Liz, your baking list sounds delicious. What lucky customers you have! I'm glad to hear that you were able to take some time and feel all the feelings. In my experience, the feelings get less intense as time goes on. Still there, still need to be acknowledged, but not as likely to wipe you out!

Offthemast, I'm thinking of your family today. Sorry that you are walking through some health struggles, but glad that you get to be there to help your folks out. Golf sounds like a good way to spend some time outside.

Basset - great to hear your 24 hour commitment. You are doing so well!

I'm glad that you were able to enjoy a run, Samwitch. Getting sweaty outside is good for my brain.

Gingersnow - the plumbing problems are a bummer. It's such a blessing to be able to call someone who can help! The timing of the whole debacle was tough, but, as a teenager, I was able to understand those kinds of complications. I'm sure your daughter will be ok. Maybe she can do the demonstration for you again at home? A personal performance?

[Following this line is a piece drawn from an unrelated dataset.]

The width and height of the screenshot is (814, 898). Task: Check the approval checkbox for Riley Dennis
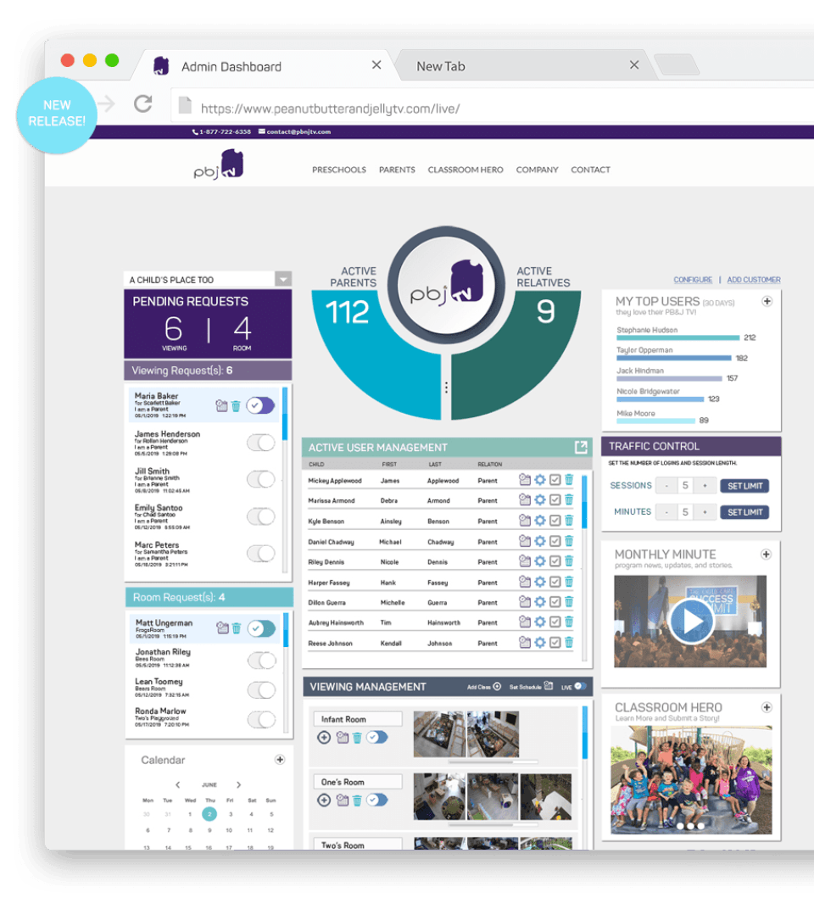[555, 561]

Shamrock, Erratic, and Backtogood -good job working through the difficult physical and emotional symptoms of early days! My withdrawal was from prescription pain medication so my timeframe for feeling terrible was a little different than many. withdrawing from alcohol. My worst day was probably day 9 or 10 (as far as aching, nausea, and existential misery), and then things started looking up. In general, I think it's normal to expect to feel like a big pile of poop for 7-14 days. Once the physical difficulty subsides, the mental game can ramp up, which is why participation here on SR, in-person or online AA, NA, or SMART meetings, and ongoing personal education on the nature of chemical addiction are so important.

Runner, I am always encouraged to hear your day count and see your posts. You are awesome. Keep up the good work!

Thanks Dee and Anna! Sorry to anyone that I missed!